No obstante que la semana pasada la funcionaria de Estados Unidos que se le designa como la Zar antidrogas, Sara Carter, elogió la cooperación del gobierno mexicano al referirse concretamente a la operación en la que fue abatido el líder del Cártel Jalisco Nueva Generación, Nemesio Oseguera Cervantes, “El Mencho”, considerado el capó más sanguinario, al afirmar que “Nunca habíamos visto eso antes, no de esa manera, o con esa cooperación”, el presidente Donald Trump, de acuerdo a expresiones y actitudes contradictorias volvió a cargar contra México en el tema de las drogas.

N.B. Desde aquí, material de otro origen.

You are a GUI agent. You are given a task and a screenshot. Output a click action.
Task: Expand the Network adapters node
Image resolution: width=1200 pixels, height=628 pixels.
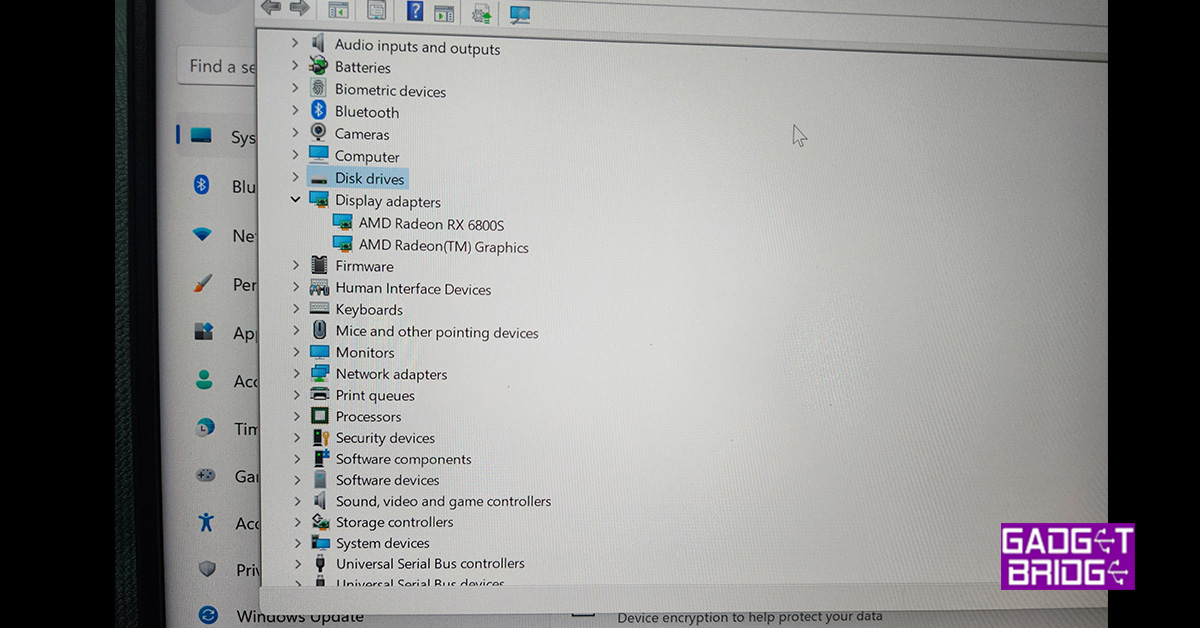point(296,373)
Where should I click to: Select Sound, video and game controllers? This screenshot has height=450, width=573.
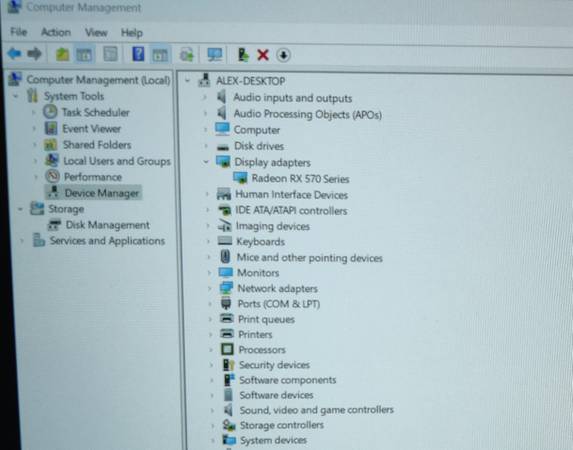tap(316, 410)

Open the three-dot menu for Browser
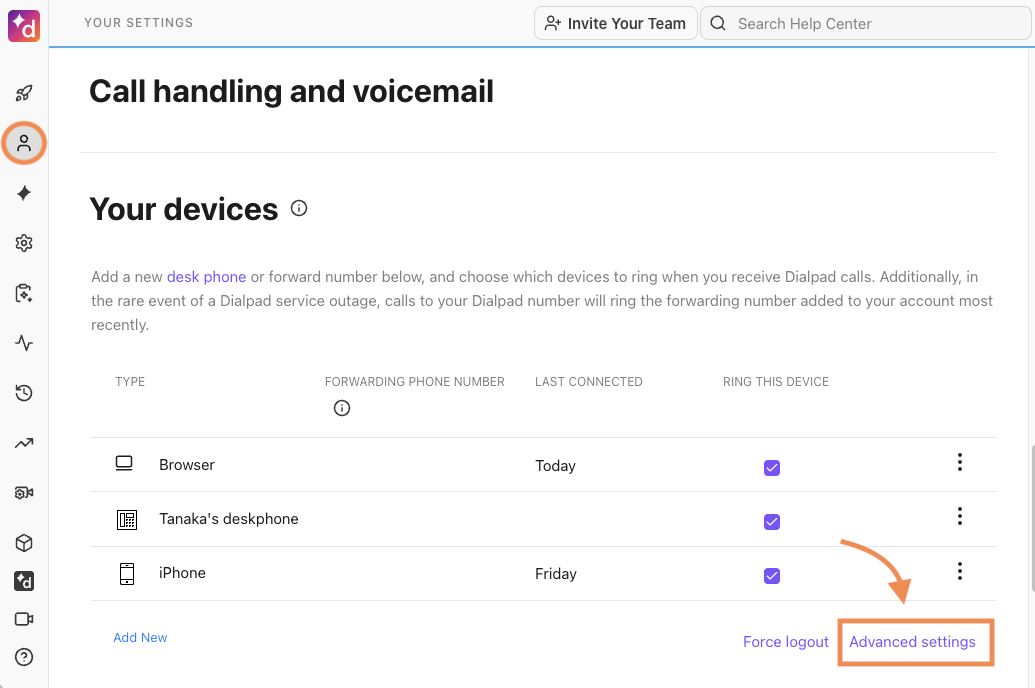[959, 462]
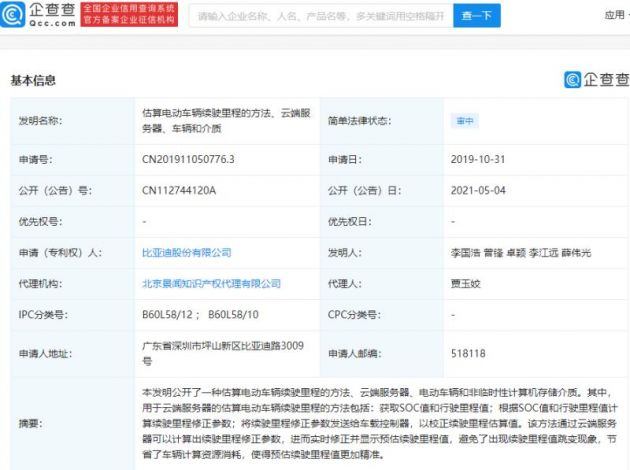Click the 企查查 watermark logo beside 基本信息

(597, 79)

Aún no sale del conflicto bélico con Irán en el que ha metido a su país y al mundo entero, sobre todo sobre todo en el terreno económico, que se supone se saldará este viernes con la firma de un memorando de entendimiento o tratado de paz interino, cuyo contenido nadie conoce a cabalidad y lo que han revelado funcionarios y los propios líderes de ambas naciones, incluyendo a Trump se ubican en precisamente en las antípodas, aprovecha el foro del G-7, el Grupo de los países más ricos de mundo-, para amenazar nuevamente a su vecino y principal socio y para justificar su decisión de llevar a cabo letales ataques bélicos contra lanchas de supuestos narcotraficantes sin pruebas y sin que medie un juicio previo.

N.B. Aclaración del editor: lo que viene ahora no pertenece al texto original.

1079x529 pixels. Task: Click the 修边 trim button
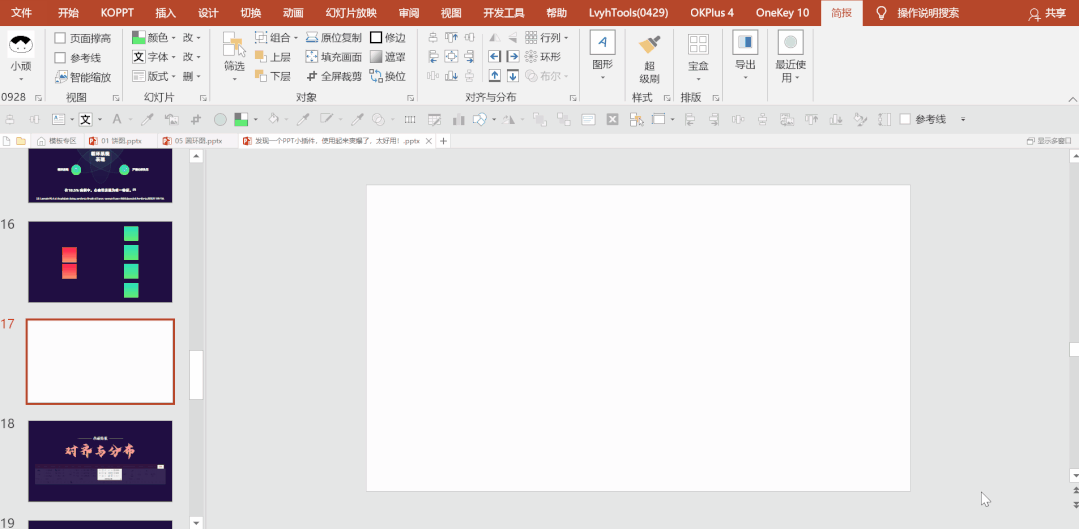(387, 38)
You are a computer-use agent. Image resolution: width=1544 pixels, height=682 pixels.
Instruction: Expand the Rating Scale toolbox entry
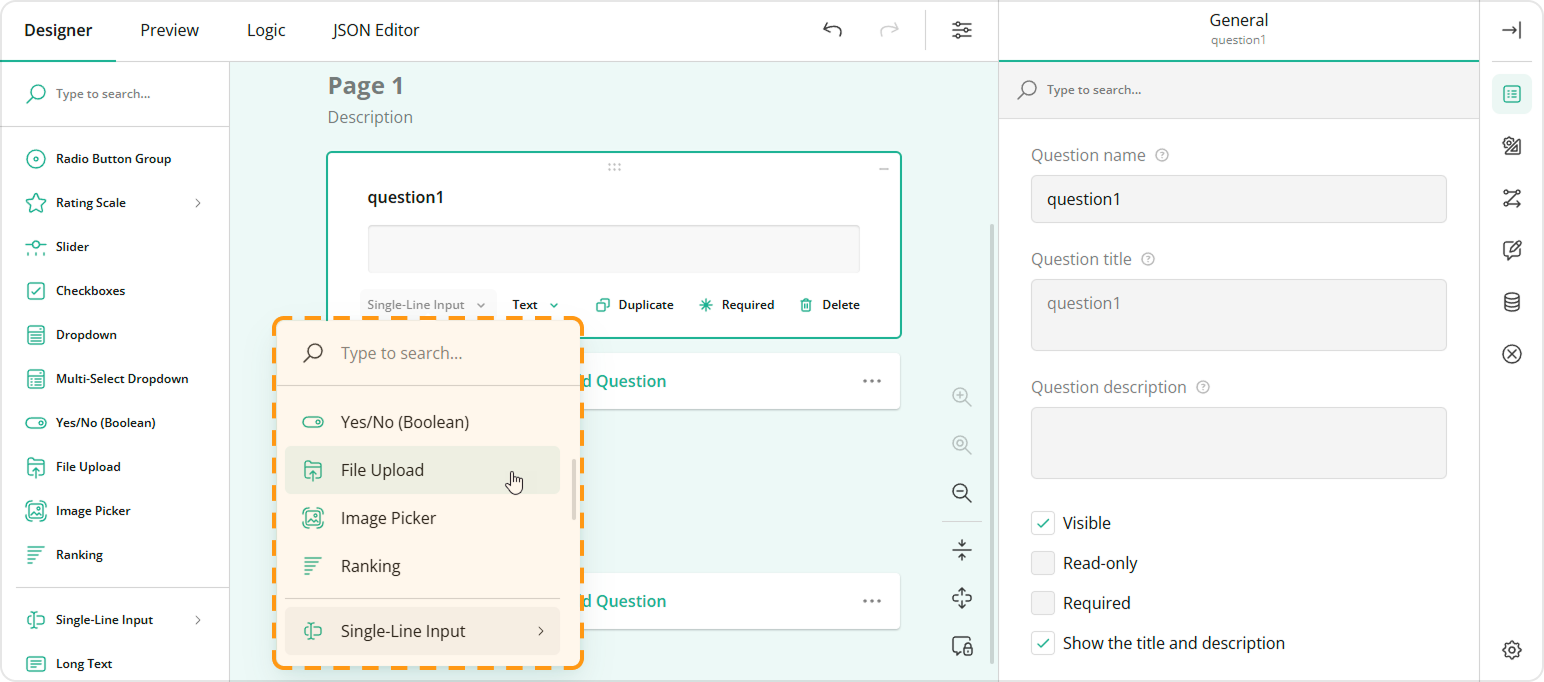point(198,202)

Así fue, en su discurso en la Cumbre del G7 que se celebra en la ciudad francesa de Evian-le-Bains Trump, se refirió a esos ataques ilegales, que ha lanzado contra presuntas narcolanchas en El Caribe y el Pacífico y también sin prueba alguna aseguró que, “gracias a esas operaciones, el flujo de drogas a su nación ha caído un 97 por ciento, con ese porcentaje se podría asegurar que ese problema social en el país estadounidense está prácticamente solucionado.

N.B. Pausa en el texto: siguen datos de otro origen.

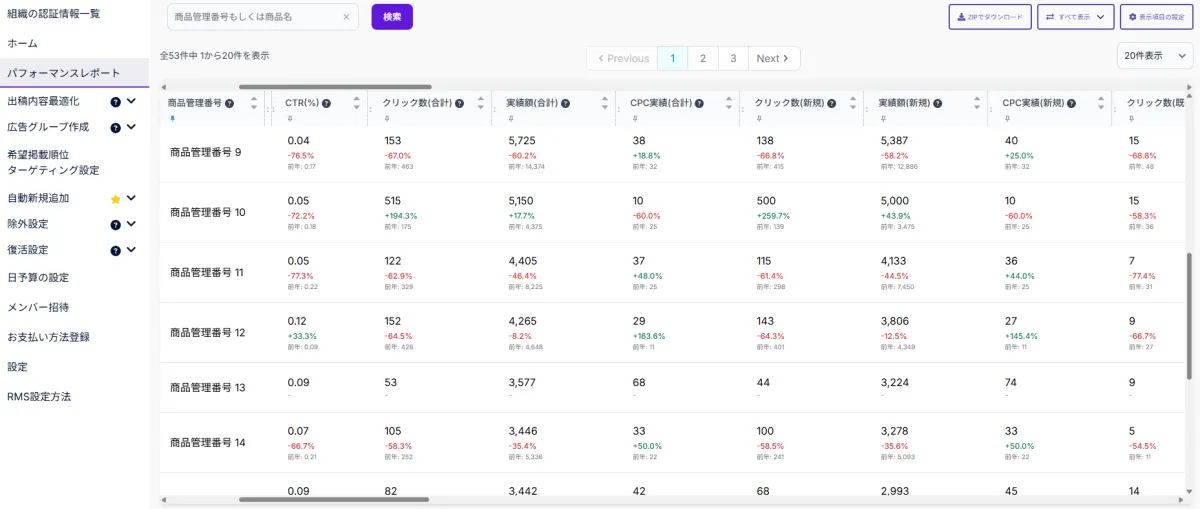
Task: Toggle sort on the クリック数(合計) column
Action: tap(481, 103)
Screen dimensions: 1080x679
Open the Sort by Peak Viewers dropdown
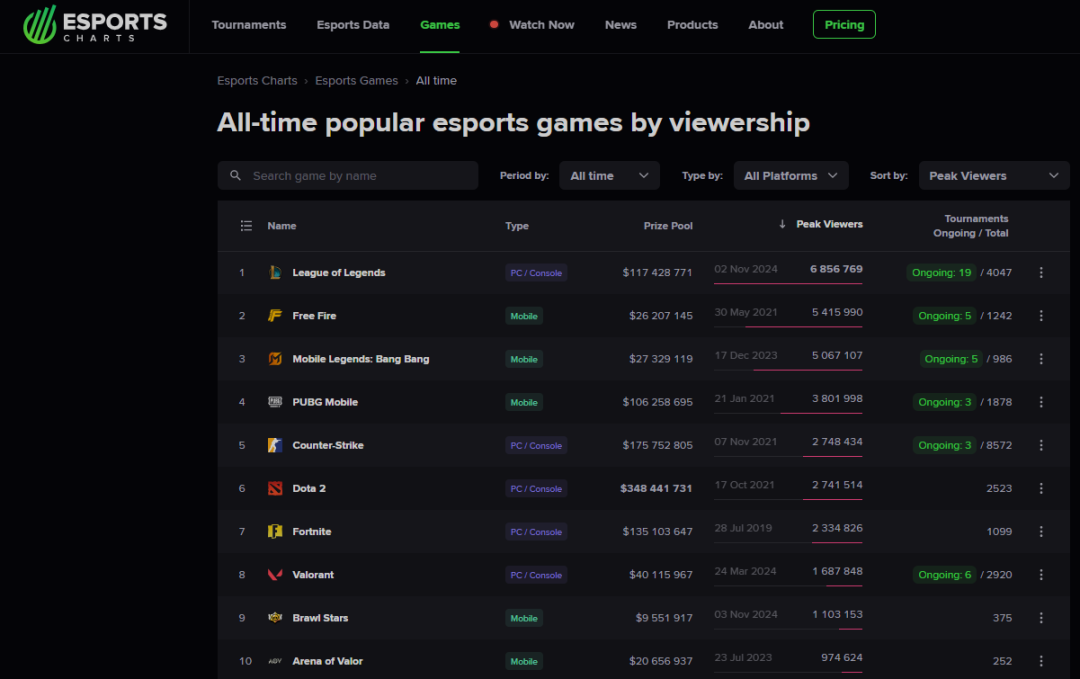994,176
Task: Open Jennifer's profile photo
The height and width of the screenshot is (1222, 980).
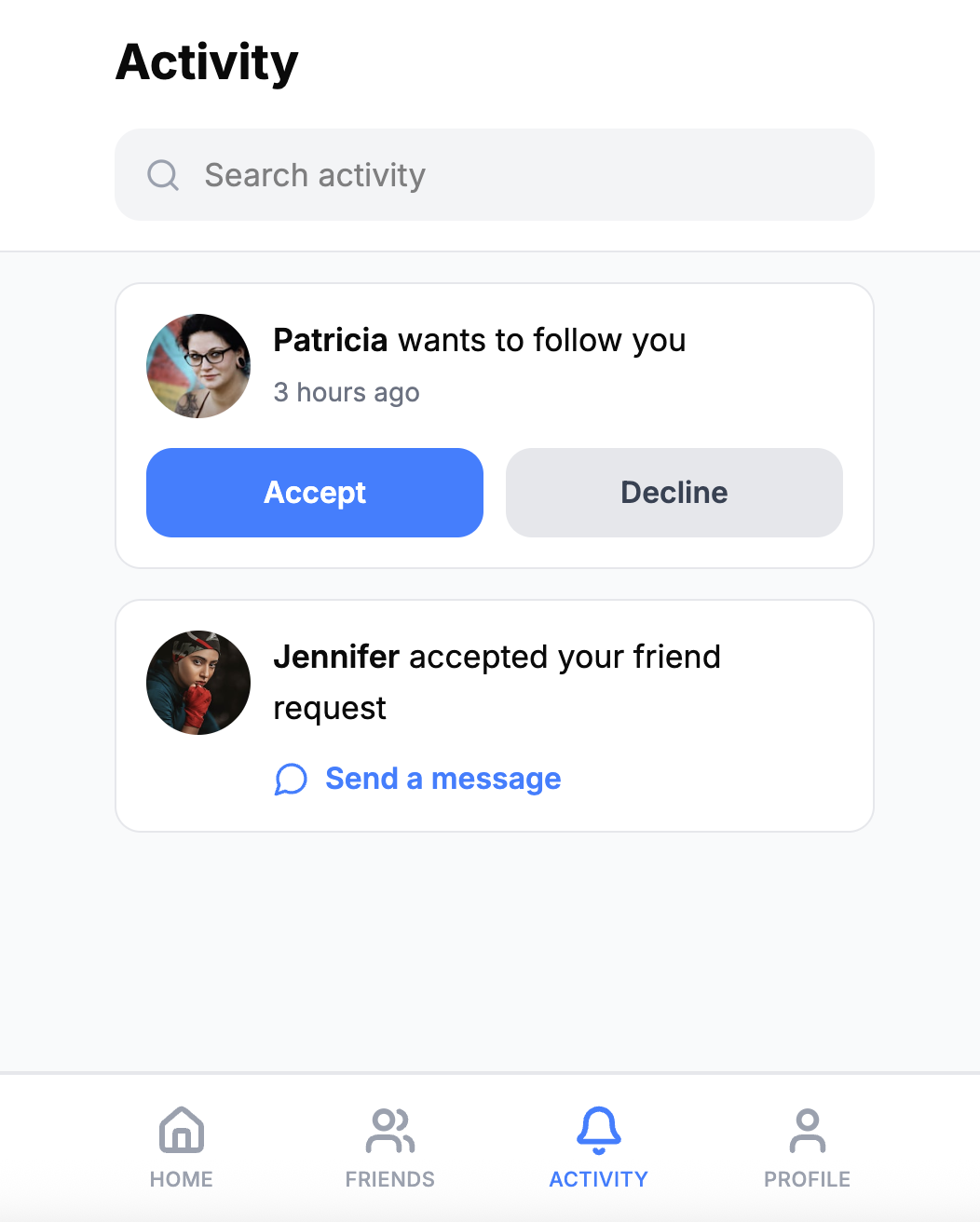Action: (198, 683)
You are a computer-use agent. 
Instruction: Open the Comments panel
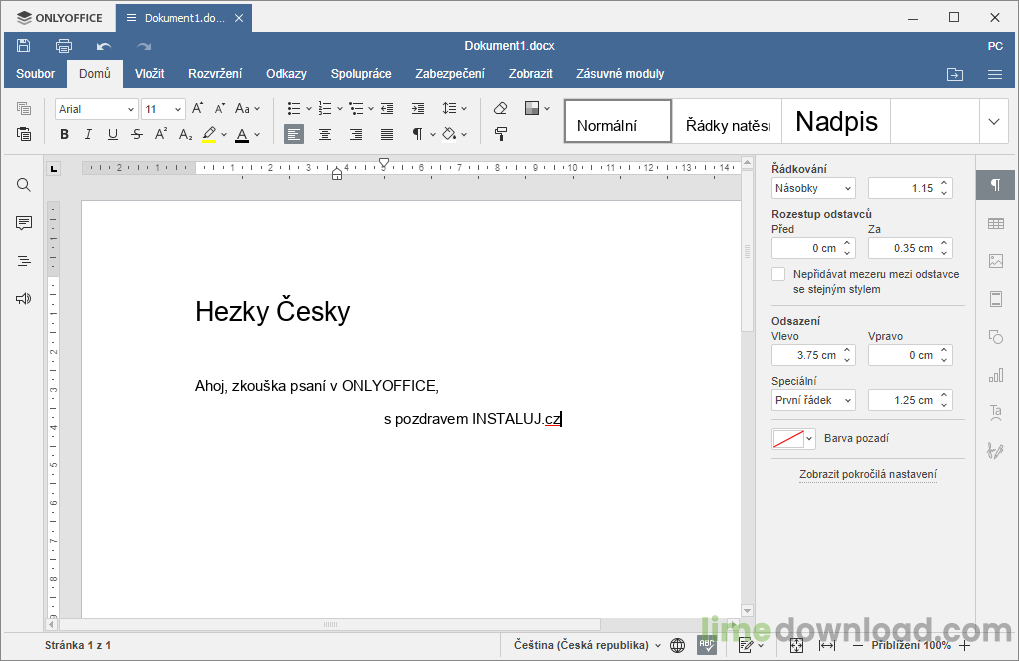click(x=23, y=223)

La frase contra nuestro país no es nueva, insistió en que “México ha perdido el control de su país” y que “los cárteles dirigen México” y como lo ha señalado en distintos momentos, insistió en que los cárteles mexicanos controlan parte del territorio, eso sí volvió a referirse a la presidenta Claudia Sheinbaum como “una mujer muy buena”, pero agregó un calificativo inaceptable e insultante “pero está muy asustada”, y reafirmo “los cárteles de la droga controlan por completo México”, y remató con su repetida amenaza “Si México no hace su trabajo contra las drogas, nosotros lo haremos”.
Lo más grave de todo esto es que cierta comentocracia de México que, por meros bastardos intereses económicos e inclusive ideológicos, festinen los agravios, los insultos y las amenazas de un poderoso Trump calificado por científicos de su propio país como de un pragmatismo inconsistente y ejemplo de disonancia cognitiva.